É nesta praça central que se movimenta a vida da Cidade Velha. Aqui pode-se comprar artesanato local e da costa africana, que se multiplica de vendedor em vendedor, ou simplesmente sentar numa das várias esplanadas à beira mar e saborear uma moreia frita, enquanto se imagina os saques dos corsários. A moreia é um petisco tipicamente crioulo, com um toque da malagueta das ilhas, que pode ser acompanhado de um ponche ou grogue tradicional – o mel dos deuses crioulos.
A próxima paragem é a Rua Banana, do lado esquerdo da ribeira, junto à praça central. Esta foi a primeira rua de urbanização portuguesa nos trópicos e é a rua mais antiga de Cabo Verde e foi alvo de várias obras de restauro, mantendo o traço original. Se se quiser, é possível passar a noite numa destas casas rústicas.
Na rota dos monumentos
A Rua Banana conduzir-lhe-á à Igreja de Nossa Senhora do Rosário. Um dos edifícios mais antigos da Ribeira Grande e onde ainda hoje se celebra a Eucaristia Dominical.
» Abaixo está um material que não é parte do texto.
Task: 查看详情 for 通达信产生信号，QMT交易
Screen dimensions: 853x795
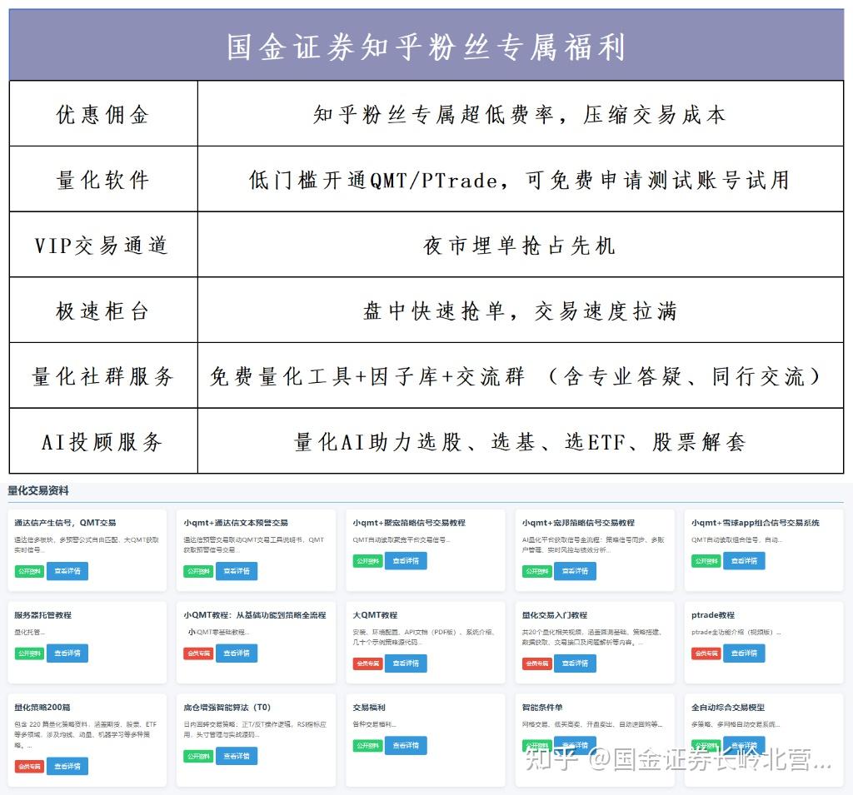Action: pyautogui.click(x=67, y=571)
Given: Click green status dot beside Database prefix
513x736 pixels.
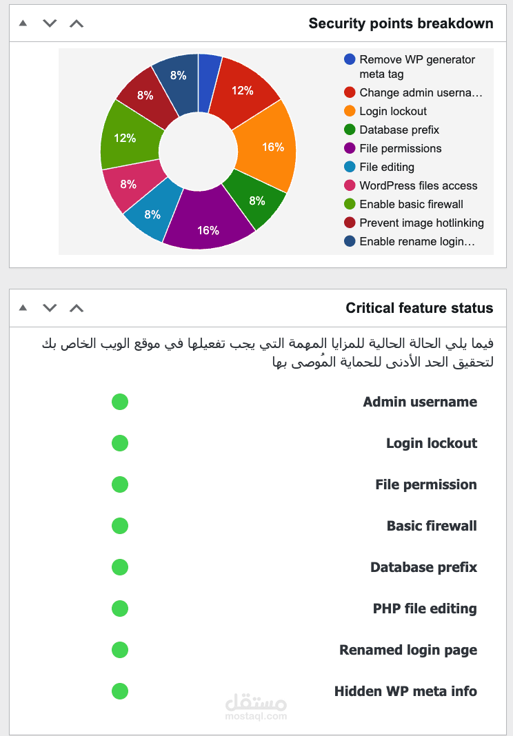Looking at the screenshot, I should pos(120,567).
A sua beleza arquitectónica tem sido elogiada por turistas locais e estrangeiros e tornou-se, à semelhança do Forte, Pelourinho e Rua Banana, um local de passagem obrigatória.
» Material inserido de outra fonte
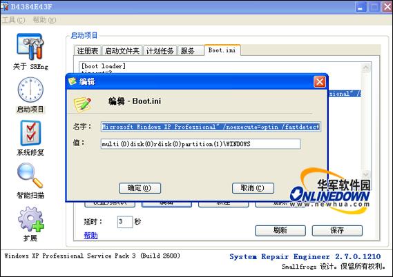Click the 取消 cancel button
This screenshot has width=393, height=277.
pyautogui.click(x=253, y=188)
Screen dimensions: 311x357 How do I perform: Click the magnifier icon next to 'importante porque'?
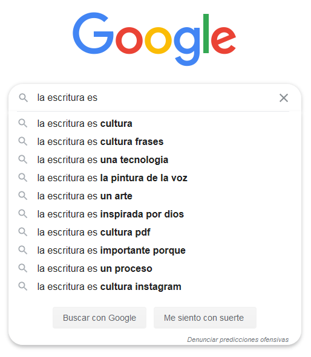pyautogui.click(x=23, y=250)
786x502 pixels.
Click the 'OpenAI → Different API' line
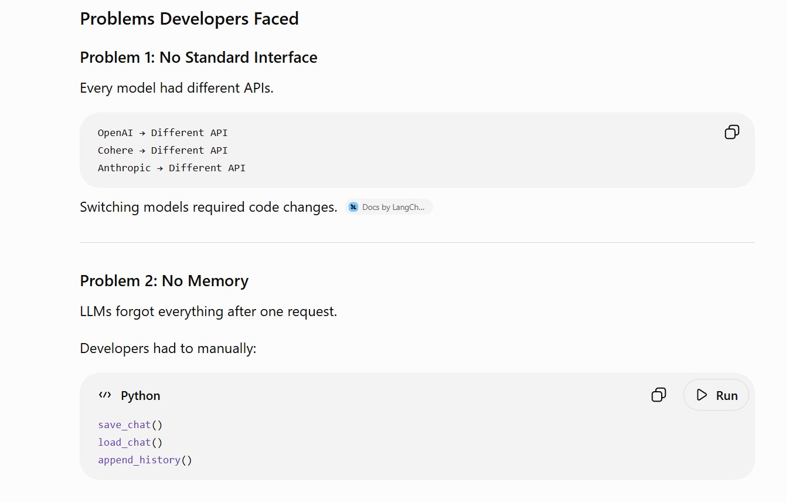pos(163,133)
Aqui, é provável que encontre duas das figuras mais carismáticas da Cidade Velha: a Rosalina Barreto e o Padre Campos. Ela é a fiel guardiã das chaves da igreja e já perdeu a conta às vezes que abriu as suas portas para os turistas puderem apreciar a beleza deste património. Dona Rosalina é a pessoa certa para contar as histórias da Cidade Velha, numa ponte entre o passado e o presente.
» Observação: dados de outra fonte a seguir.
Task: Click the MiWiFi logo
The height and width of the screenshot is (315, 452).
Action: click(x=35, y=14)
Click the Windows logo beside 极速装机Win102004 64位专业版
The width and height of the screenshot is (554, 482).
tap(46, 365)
Mas a viagem continua. Depois da igreja, um pouco mais à frente, sempre a subir, vamos encontrar o Convento/Igreja de São Francisco. Rústico e imponente foi restaurado há cerca de 10 anos com o apoio da Cooperação Espanhola, uma forte parceira do Património na Cidade Velha.
Agora, para além dos painéis informativos que dão vida à história, este edifício é palco de várias iniciativas culturais que acentuam o papel que uma cidade Património Mundial deve ter. O roteiro não termina aqui. Se se continuar a subir a ribeira, encontra-se levadas de água e árvores de mangas a perder de vista. Com sorte, ainda se consegue trazer algumas de volta para a Praia.